(EXERCISE DATA Opens)

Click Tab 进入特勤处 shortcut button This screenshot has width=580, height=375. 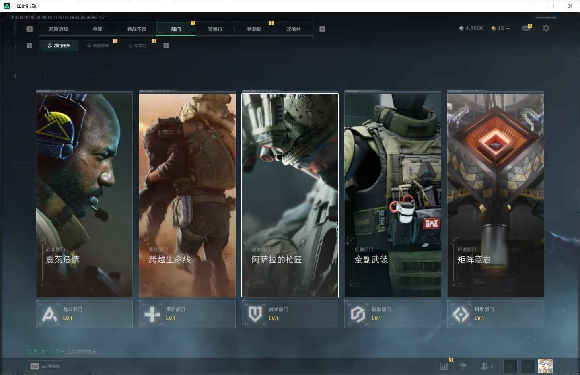45,366
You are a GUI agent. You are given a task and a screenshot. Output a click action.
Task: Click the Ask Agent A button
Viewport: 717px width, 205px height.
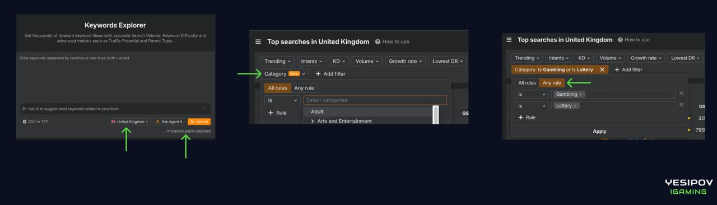pyautogui.click(x=169, y=122)
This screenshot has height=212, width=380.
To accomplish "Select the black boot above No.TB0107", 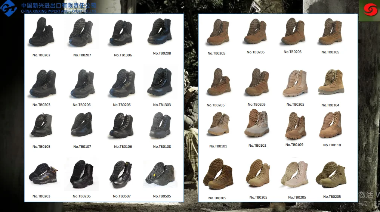I will click(82, 125).
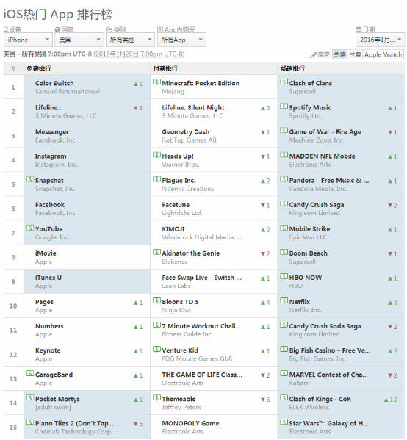The width and height of the screenshot is (407, 440).
Task: Open the Spotify Music app link
Action: pyautogui.click(x=310, y=108)
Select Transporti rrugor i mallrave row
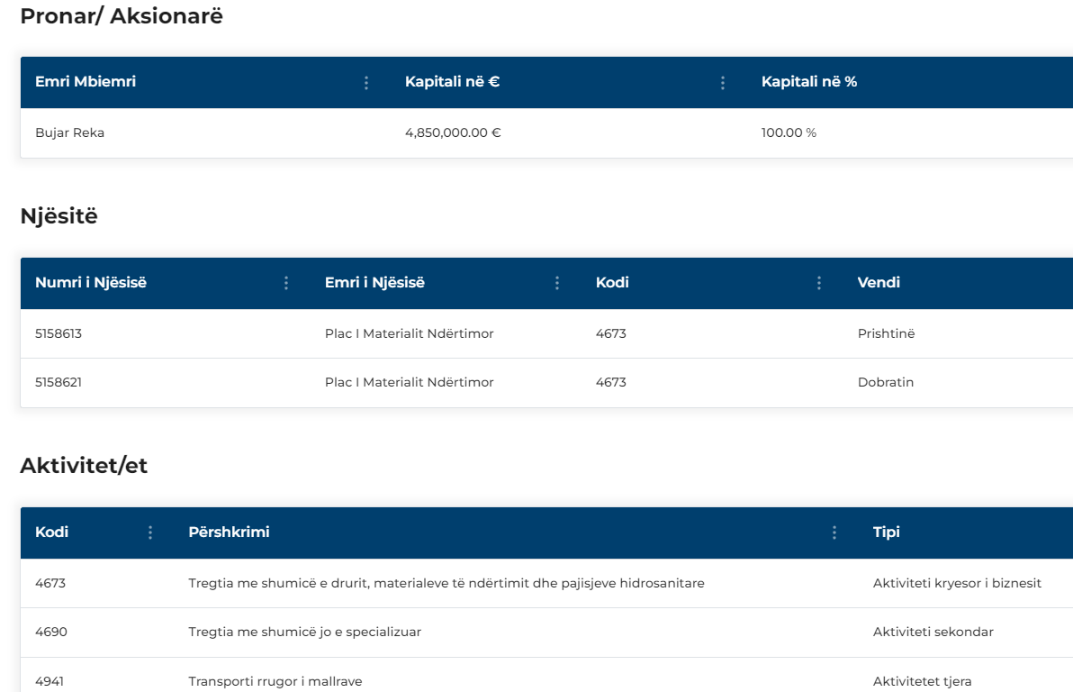 pyautogui.click(x=275, y=681)
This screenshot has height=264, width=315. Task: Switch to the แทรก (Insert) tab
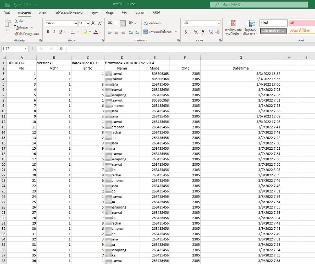click(x=42, y=13)
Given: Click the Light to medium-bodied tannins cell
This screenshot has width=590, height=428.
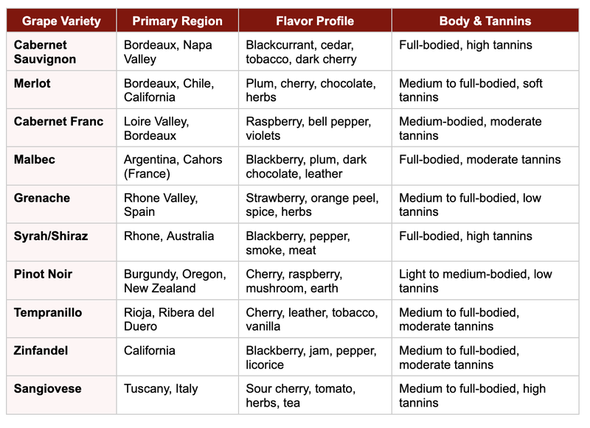Looking at the screenshot, I should pos(475,281).
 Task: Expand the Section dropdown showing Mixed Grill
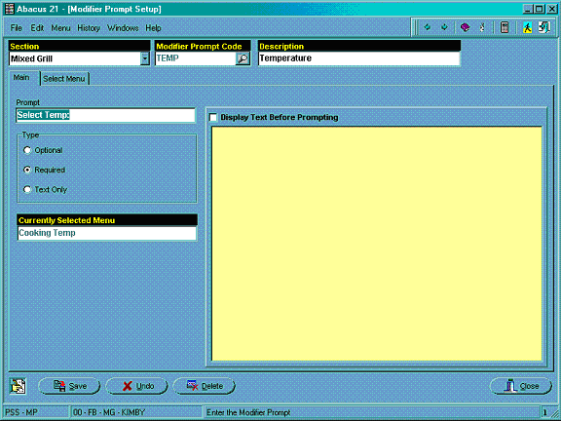pos(145,58)
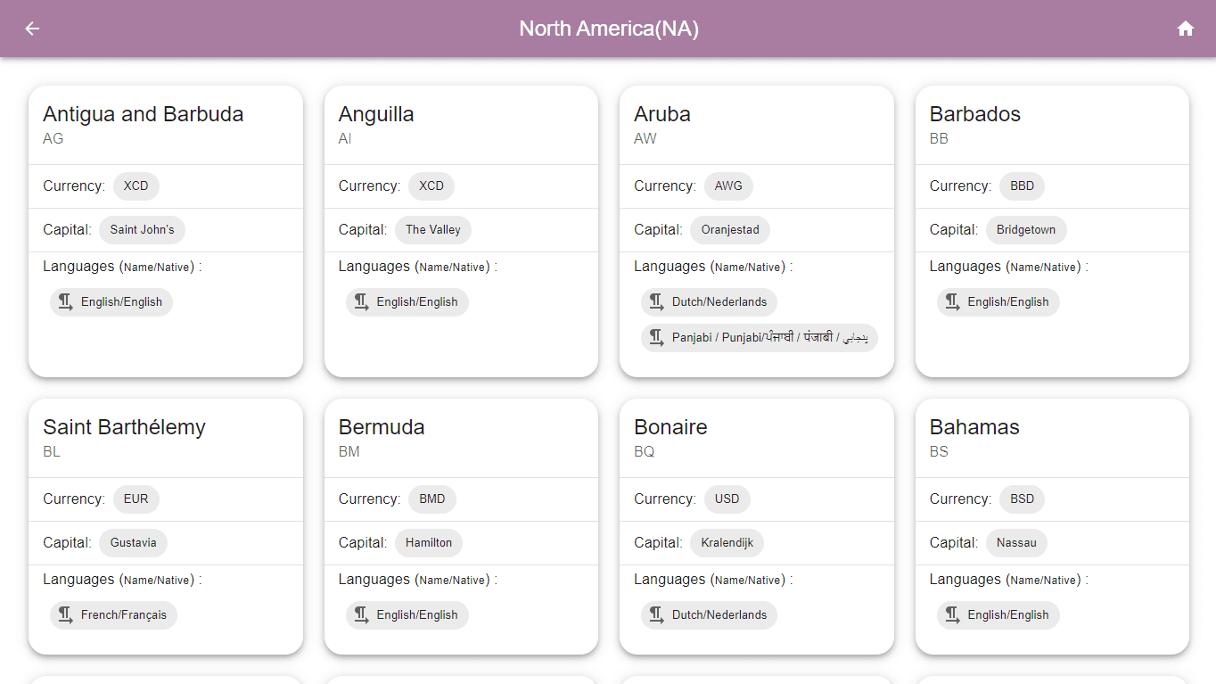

(EXERCISE DATA Closes)

### PROBLEM
Output exactly the lines from the line with "Given: Click the" to the last line of the records, including both, and leave every picture out.

### OUTPUT OF THE TASK
Given: Click the Light to medium-bodied tannins cell
This screenshot has width=590, height=428.
Looking at the screenshot, I should pos(475,281).
 Task: Expand the Section dropdown showing Mixed Grill
pos(145,58)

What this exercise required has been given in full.